Os-Marathon Achieves Robust Agent Benchmarking across 242 Long-Horizon Repetitive Tasks

Scientists are tackling the challenge of automating long, repetitive digital workflows , common in tasks like expense report processing and data entry. Jing Wu, Daphne Barretto (Microsoft), and Yiye Chen (Georgia Institute of Technology), alongside colleagues including Nicholas Gydé, Yanan Jian and Yuhang He, recognised a critical lack of standardised testing for Computer-Use Agents (CUAs) designed for these scenarios. To address this, they’ve created OS-Marathon, a benchmark comprising 242 tasks across two domains, allowing rigorous evaluation of current state-of-the-art agents. Significantly, the team also developed a remarkably efficient teaching method , using just a few examples , to enable agents to learn and then effectively handle much larger, previously unseen datasets, demonstrating a pathway towards truly scalable automation.

Significantly, the team also developed a remarkably efficient teaching method, using just a few examples, to enable agents to learn and then effectively handle much larger, previously unseen datasets, demonstrating a pathway towards truly scalable automation.

OS-Marathon benchmark for long-horizon agent evaluation is challenging

These tasks, mirroring common professional workflows like expense report processing and student grade entry, present a significant challenge due to their extended duration and structured, recurring sub-workflows. Consequently, they designed OS-Marathon to specifically address this limitation, offering a standardised platform for assessing long-horizon performance. This innovative approach circumvents the limitations of directly integrating lengthy workflows into current CUAs due to context length restrictions. Experiments reveal inherent difficulties for existing agents, including logical incoherence in task ordering, action planning hallucinations, and a struggle to maintain consistency across repetitive sub-workflows.
The team discovered agents frequently execute tasks illogically or attempt actions without grounding them in the current workflow state, leading to failures. This strategy provides dual-level instruction, guiding agents in both global planning, orchestrating the repetitive loop, and sub-workflow execution, mastering the fundamental logic of each step. By abstracting workflows into key steps, the method enables state-of-the-art agents to adapt efficiently to larger, unseen data collections. The work establishes a formal definition for long-horizon, repetitive CUA tasks and introduces a benchmark spanning expense reporting and transcript processing domains, utilising seven distinct execution environments.

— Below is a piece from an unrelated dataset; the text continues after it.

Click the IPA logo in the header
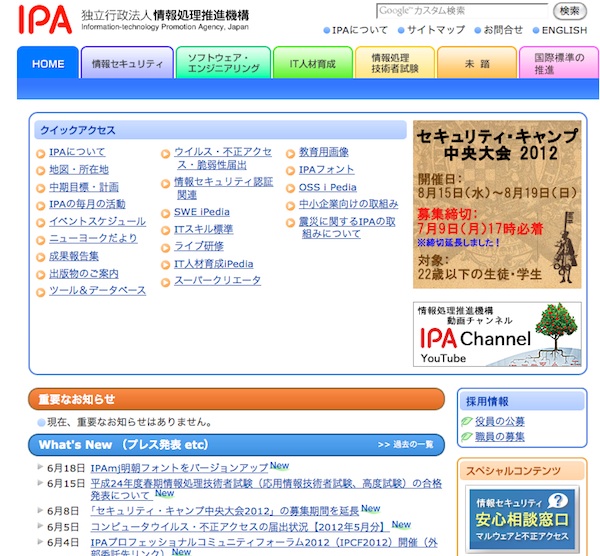 pos(46,19)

Furthermore, the researchers evaluated leading CUAs on OS-Marathon, revealing three primary failure modes: logical incoherence, hallucination, and inconsistency. Agents often struggled with complex workflow structures and maintaining consistency across repetitive sub-workflows, highlighting the need for improved long-horizon reasoning capabilities. The project website, accessible at https://os-marathon. github. io/, provides further details and resources for the research community.

OS-Marathon Benchmark for Long-Horizon Task Evaluation

The research team specifically targeted a gap in existing benchmarks which largely focused on short-horizon tasks, neglecting the challenges presented by extended, iterative workflows common in professional settings. Experiments employed two primary domains: an expense report system and a GPA calculator, each representing a realistic, data-intensive workflow requiring repetitive sub-processes. These domains were chosen to reflect tasks tedious for humans but ideally suited for automation via CUAs due to their structured and recurring nature. This approach enables agents to generalise and execute similar workflows on larger, previously unseen data collections, addressing a key limitation of traditional training methods.

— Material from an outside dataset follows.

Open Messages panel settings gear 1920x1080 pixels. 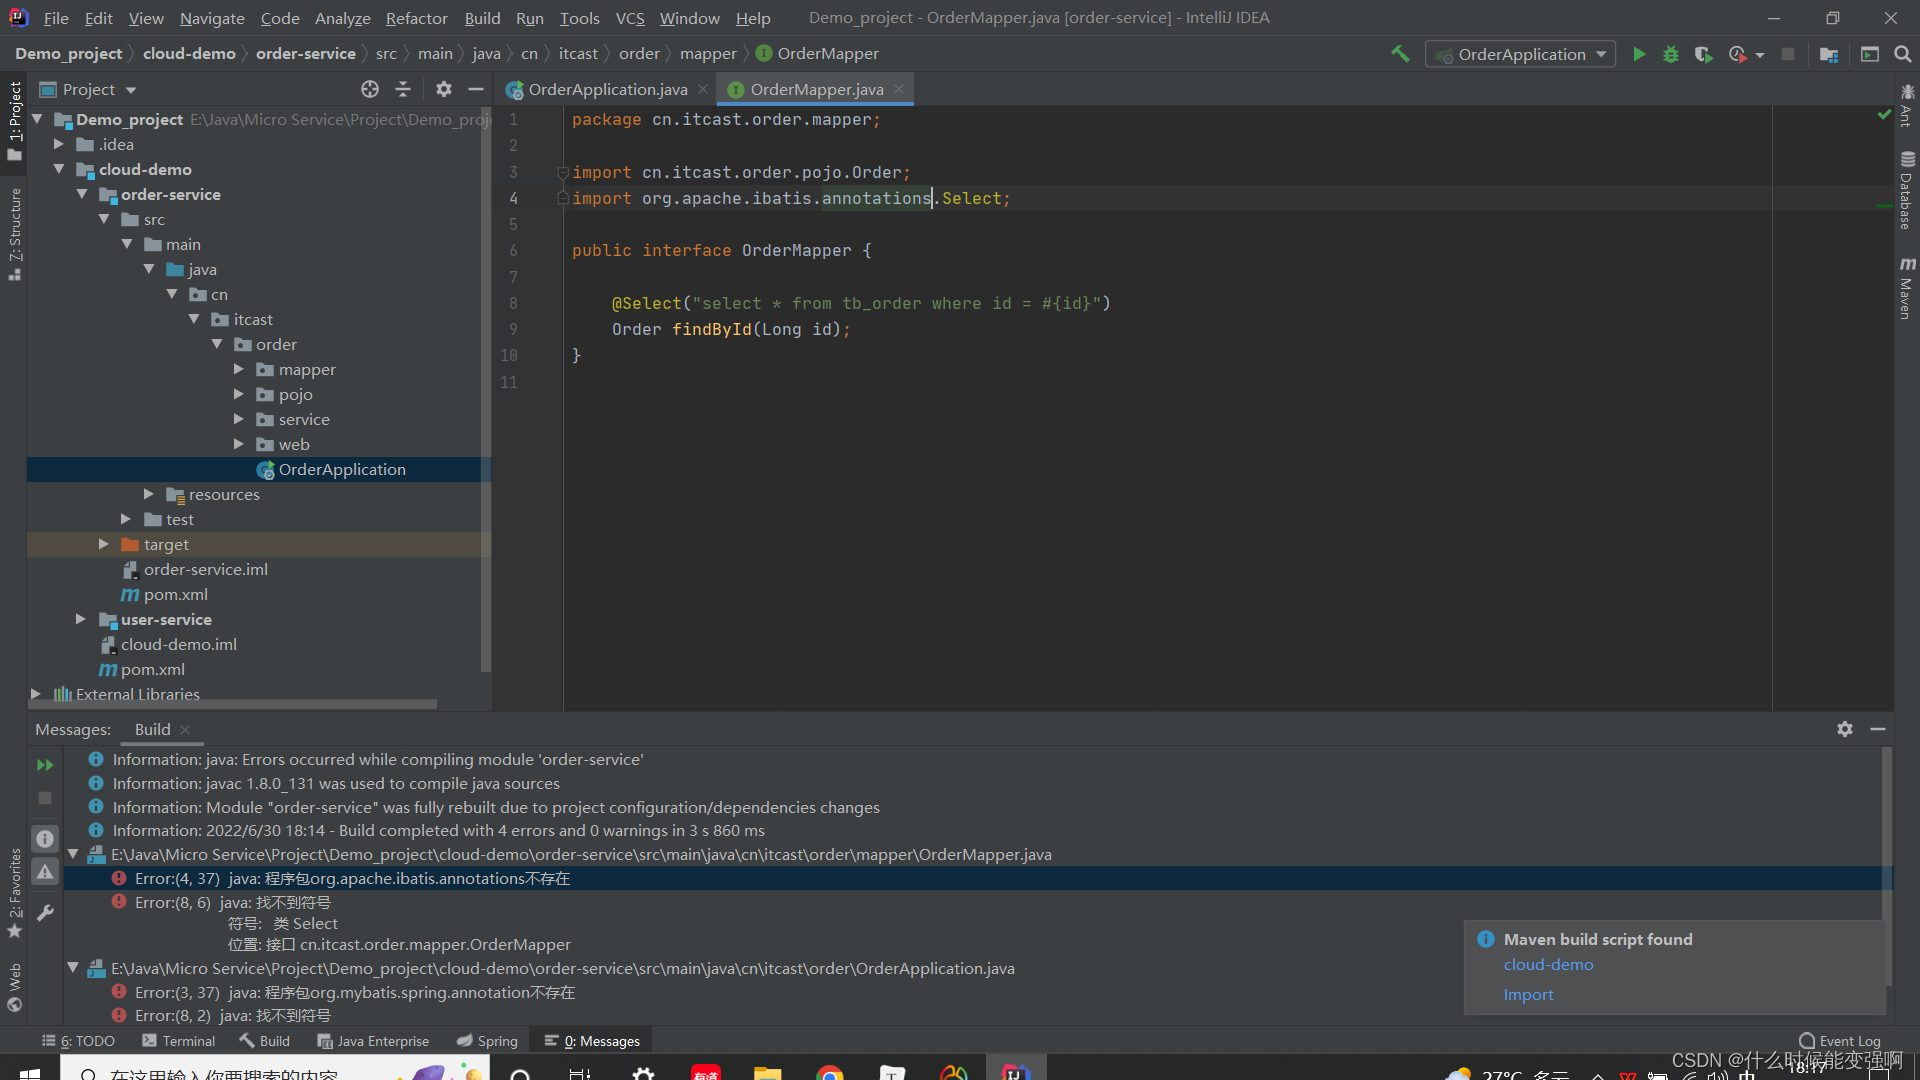tap(1844, 729)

Researchers meticulously designed tasks within each domain, varying horizon length and document complexity to facilitate fine-grained evaluation of agent performance across multiple difficulty levels. Scientists harnessed fully functional web-based systems and local spreadsheet applications as execution environments, creating a diverse and realistic testing ground for the agents. The team observed three primary failure modes in leading CUAs when confronted with the OS-Marathon tasks: logical incoherence in task ordering, hallucination during action planning, and failures to ground actions on the current sub-workflow state. For instance, agents frequently attempted to populate system fields without first extracting relevant data from source documents, leading to errors. This work introduces a standardised benchmark, OS-Marathon, specifically tailored to evaluate CUA performance in long-horizon, repetitive execution scenarios, comprising 242 tasks across 2 domains and 7 distinct execution environments. The project website, accessible at https://os-marathon. github. io/, provides further details and resources for the research community.

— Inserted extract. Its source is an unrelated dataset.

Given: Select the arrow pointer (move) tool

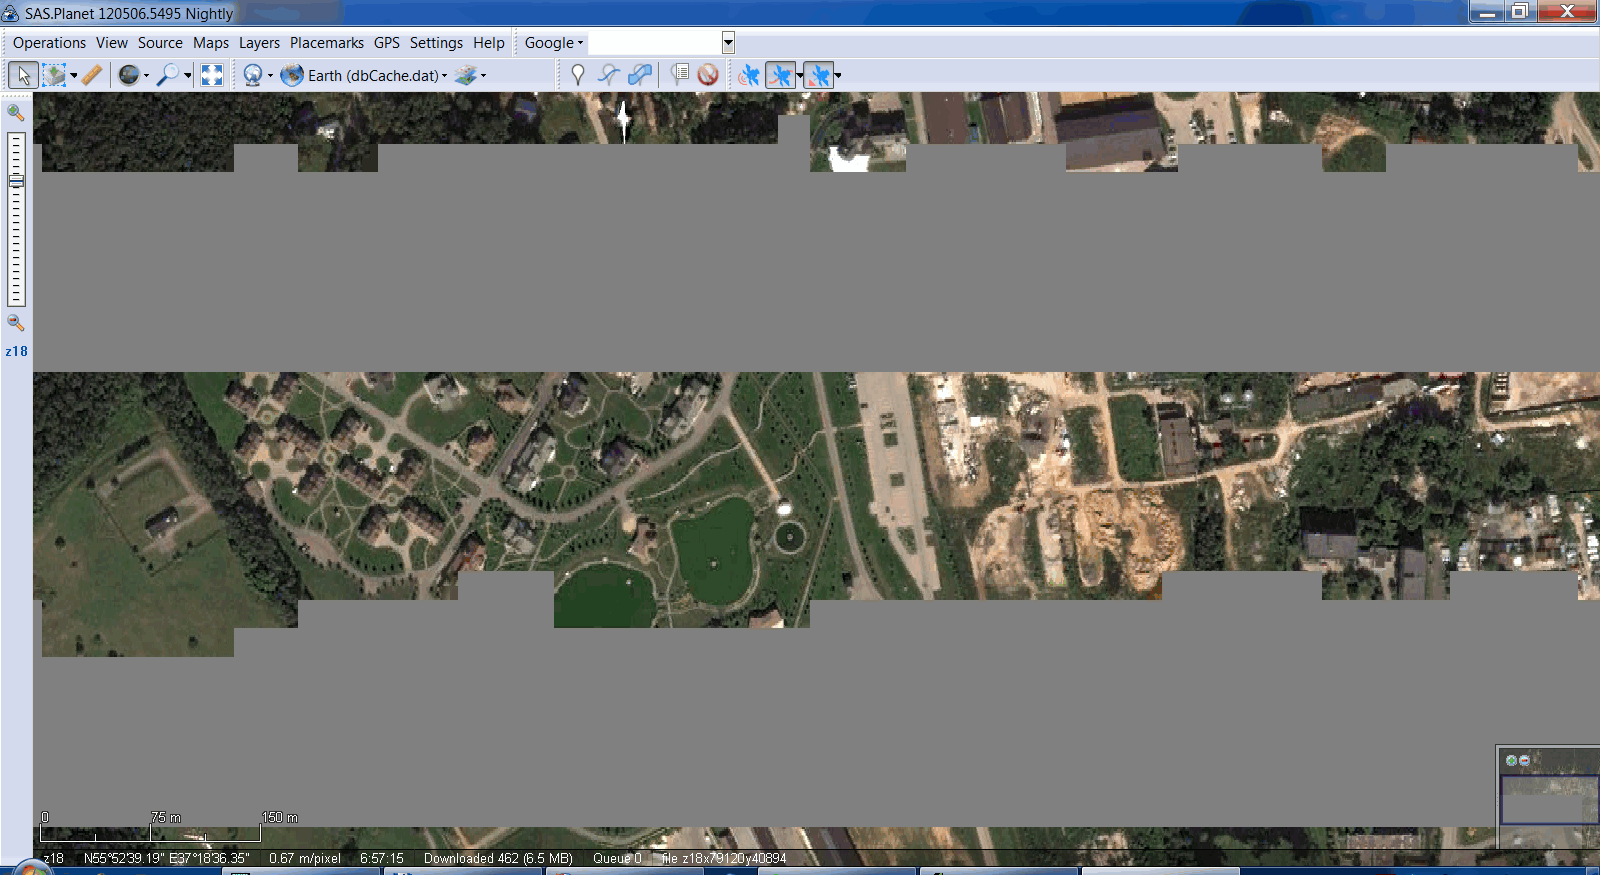Looking at the screenshot, I should pyautogui.click(x=23, y=75).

OS-Marathon benchmark stresses long-run agent performance with challenging

Experiments revealed that challenges predominantly arise from the volume of data instances and the complexity of processing each individual instance, particularly when dealing with multi-page PDFs and dense document layouts. Levels 1 and 2 concentrate on fundamental capabilities, while Levels 3 and 4 simulate realistic scenarios with increased receipt volumes, challenging agents to maintain context over longer execution horizons. Similarly, the Transcript domain features three levels determined by course number and layout complexity, progressing from single-page, single-column PDFs to multi-page documents with variable layouts. Data shows that the workload scales with difficulty, increasing from tens of courses at lower levels to hundreds in the most advanced tiers.

Synthetic receipts were generated via Large Language Models (LLMs) and rendered with templates to create coherent timelines. The Transcript domain comprises 52 real tasks and 30 synthetic transcript tasks, leveraging pre-built templates and synthesised student profiles. Results demonstrate the effectiveness of this task construction strategy in creating a diverse and challenging benchmark for CUA evaluation. To move beyond simple binary success rates, researchers introduced Sub-Workflow Accuracy (SWA), a novel metric quantifying agent performance over extended action sequences. SWA is calculated as the number of correctly executed sub-workflows divided by the total number of sub-workflows (n/N), providing a fine-grained measurement of an agent’s reliability in long-horizon tasks. The breakthrough delivers a method to construct a condensed demonstration using only a few examples, enabling agents to effectively execute similar workflows on larger, unseen data collections.

OS-Marathon benchmark tests agent long-term repetition avoidance

Extensive experimentation revealed the inherent difficulties these long-horizon tasks present for current state-of-the-art agents, with many failing to achieve success even on simpler levels. However, the application of the proposed demonstration method, particularly when combined with the AgentS2.5 framework and GPT-5, significantly improved performance, demonstrating its effectiveness in facilitating agent learning. The authors acknowledge limitations in the scope of the benchmark, currently focusing on Levels 1 and 2 tasks, and the computational expense of full-scale evaluation. Future research will focus on extending OS-Marathon to include Levels 3 and 4, representing more complex challenges for CUAs.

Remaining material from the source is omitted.